Even so, suppose for a moment that Trump could convince a juror or two that he actually had relied on the advice of counsel. That still wouldn’t excuse the “use of deceit to get state officials to subvert the legitimate election results and change electoral votes,” the use of “dishonesty, fraud, and deceit” to “organize fraudulent states of electors and cause them to transmit false certificates to Congress,” the “attempt to leverage the Justice Department to use deceit to get state officials to replace legitimate electors and electoral votes with [Trump’s],” or the “exploitation of the violence and chaos at the Capitol” on January 6th—all as alleged in the indictment.
TRUMP AND HIS ATTORNEYS obviously know that neither a supposedly sincere belief that the election was stolen nor the claim that he relied on the advice of counsel will be an effective defense if it comes down to a criminal trial.
Trump’s ultimate defense will have nothing to do with the facts, the law or the judicial system.

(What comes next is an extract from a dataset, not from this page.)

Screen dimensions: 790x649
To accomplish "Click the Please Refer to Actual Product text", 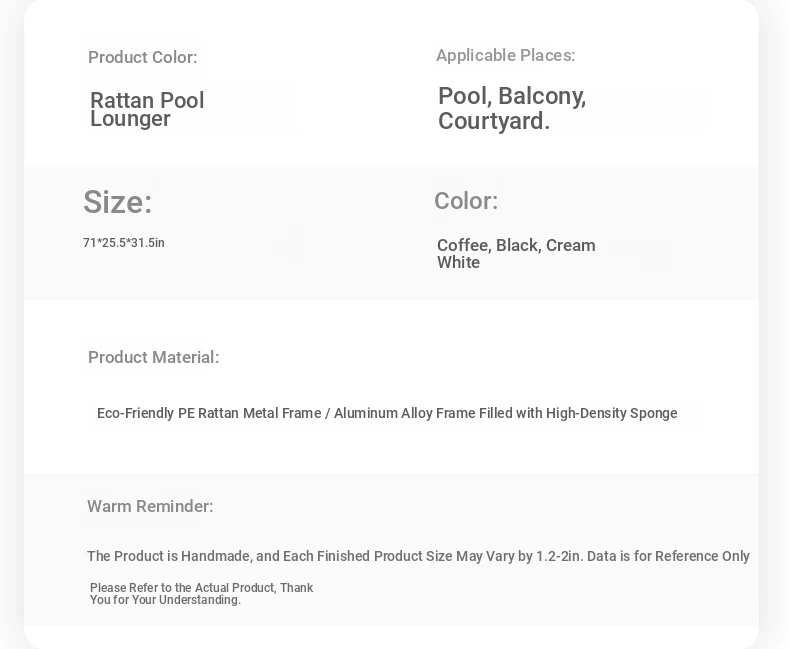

It will revolve around only one thing: getting re-elected so that Trump can either pardon himself or, more likely, rely on a carefully chosen attorney general to drop the charges.
They will do everything in their power to delay the trial until after the election. It’s his best play. And I will not be surprised if he succeeds. So regardless of what happens with the trial, the most important thing is to ensure he does not become president again. Indeed, that it’s even possible at this point is jarring and disorienting.
The fact that Republican voters are eager to do that proves that it’s a cult. It ‘s not as if they don’t have other people who could do the job. There is a boatload of challengers and others who would run if he wasn’t in the race. This loyalty to him and his lies has nothing to do with politics. It’s a mass delusion. Jim Jones on steroids. And it’s profoundly dangerous.